[Start of section]

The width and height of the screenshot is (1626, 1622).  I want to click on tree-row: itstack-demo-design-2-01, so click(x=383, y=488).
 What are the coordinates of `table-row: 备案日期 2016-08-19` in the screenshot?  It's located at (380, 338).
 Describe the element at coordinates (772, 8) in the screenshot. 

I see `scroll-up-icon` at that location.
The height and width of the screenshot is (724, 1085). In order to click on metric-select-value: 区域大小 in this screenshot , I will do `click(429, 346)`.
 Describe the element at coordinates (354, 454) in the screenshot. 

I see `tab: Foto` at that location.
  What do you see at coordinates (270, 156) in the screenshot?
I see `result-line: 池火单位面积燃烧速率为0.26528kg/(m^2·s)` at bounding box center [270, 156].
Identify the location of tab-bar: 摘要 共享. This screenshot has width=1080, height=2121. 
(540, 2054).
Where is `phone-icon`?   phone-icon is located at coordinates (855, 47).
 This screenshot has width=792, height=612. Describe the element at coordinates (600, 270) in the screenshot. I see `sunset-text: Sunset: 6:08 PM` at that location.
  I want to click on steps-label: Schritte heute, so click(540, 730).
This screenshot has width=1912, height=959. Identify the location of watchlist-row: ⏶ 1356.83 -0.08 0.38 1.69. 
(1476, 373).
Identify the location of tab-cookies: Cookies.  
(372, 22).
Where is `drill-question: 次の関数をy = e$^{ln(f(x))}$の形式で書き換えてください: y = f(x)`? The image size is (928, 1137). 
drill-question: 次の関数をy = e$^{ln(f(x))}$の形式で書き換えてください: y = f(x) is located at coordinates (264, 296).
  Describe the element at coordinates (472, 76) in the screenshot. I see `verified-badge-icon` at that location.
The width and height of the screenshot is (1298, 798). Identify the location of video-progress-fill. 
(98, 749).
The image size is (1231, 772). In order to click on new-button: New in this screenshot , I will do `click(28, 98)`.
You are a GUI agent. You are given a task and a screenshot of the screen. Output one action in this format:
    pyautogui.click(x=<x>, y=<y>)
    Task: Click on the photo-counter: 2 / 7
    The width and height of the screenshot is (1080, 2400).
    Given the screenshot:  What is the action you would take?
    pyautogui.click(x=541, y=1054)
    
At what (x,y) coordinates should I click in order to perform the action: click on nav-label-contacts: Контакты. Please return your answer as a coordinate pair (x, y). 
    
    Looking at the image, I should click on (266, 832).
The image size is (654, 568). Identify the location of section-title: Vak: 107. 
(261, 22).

[End of section]

Identify each line above that contains the string "located", and copy those lines in full. Case matters.

 What are the coordinates of `table-row: 备案日期 2016-08-19` in the screenshot?  It's located at (380, 338).
Where is `phone-icon`?   phone-icon is located at coordinates (855, 47).
drill-question: 次の関数をy = e$^{ln(f(x))}$の形式で書き換えてください: y = f(x) is located at coordinates (264, 296).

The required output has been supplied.